Son zamanlarda MHP lideri Devlet Bahçeli`ninde desteği ve yönlendirmesiyle, başda Ana Muhalefet Parttisı olmak üzere, diğer muhaliflerin üzerine gitmeye başladı. Zaten konuşmalarında, Pandemi sonrası bu partilar için, bir daha ayağa kalkamıyacakları şekilde gereğini yapacağız demiştir.
Bu sabah Tele1 TV`nin Ankara temsilcisi İsmail Dükel ile OdaTV`nin Ankara Haber Müdürü Müyesser Yıldız Ankara`da gözaltına alınmışlar. Eğer muhaliflere veya basına karşı caddı avına başlanmış ise, işte o zaman Türkiye gerçekten yönetilemiyor demektir.
Seçim yasasında yapacağınız oyunlar ile seçimi kazanabilirsiniz, fakat Türkiye gibi demokrasiyi özümsemiş bir toplumu, anti demokratik yasalarla yönetemezsiniz.
Muhalifleri, gazetecileri veya STK`larını susturmak veya tutuklatmak yerine, AKP Genel Başkanı ve yöneticilerine 2002 parti proğramlarını bir daha okumalarını öneririm.

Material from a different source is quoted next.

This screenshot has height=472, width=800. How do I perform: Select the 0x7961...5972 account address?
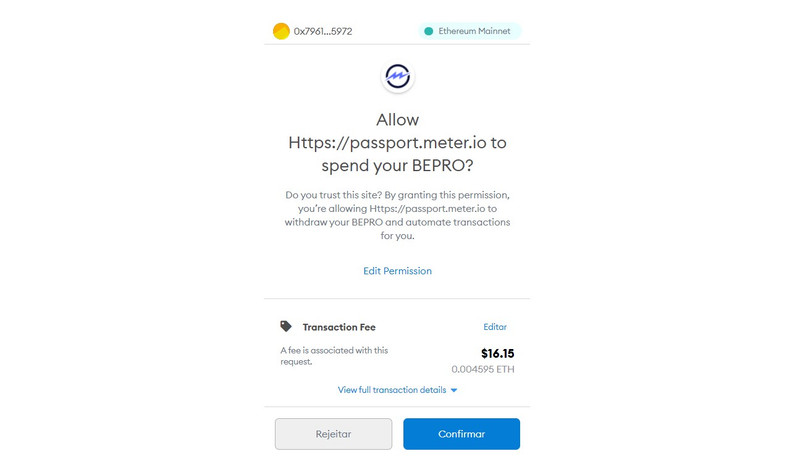322,31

Beyler olmuyor, olmuyor çünkü muhalefeti ve gazetecileri tutuklamak veya susturmakla ülkeyi daha iyi yöneteceğinizi sanıyorsanız, yanılıyorsunuz. Toplumsal barışı sağlayamıyan iktidarlar, iktidar olduklarını sanırlar, fakat ülkeyi yönetemezler. Hatırlatmak istiyorum.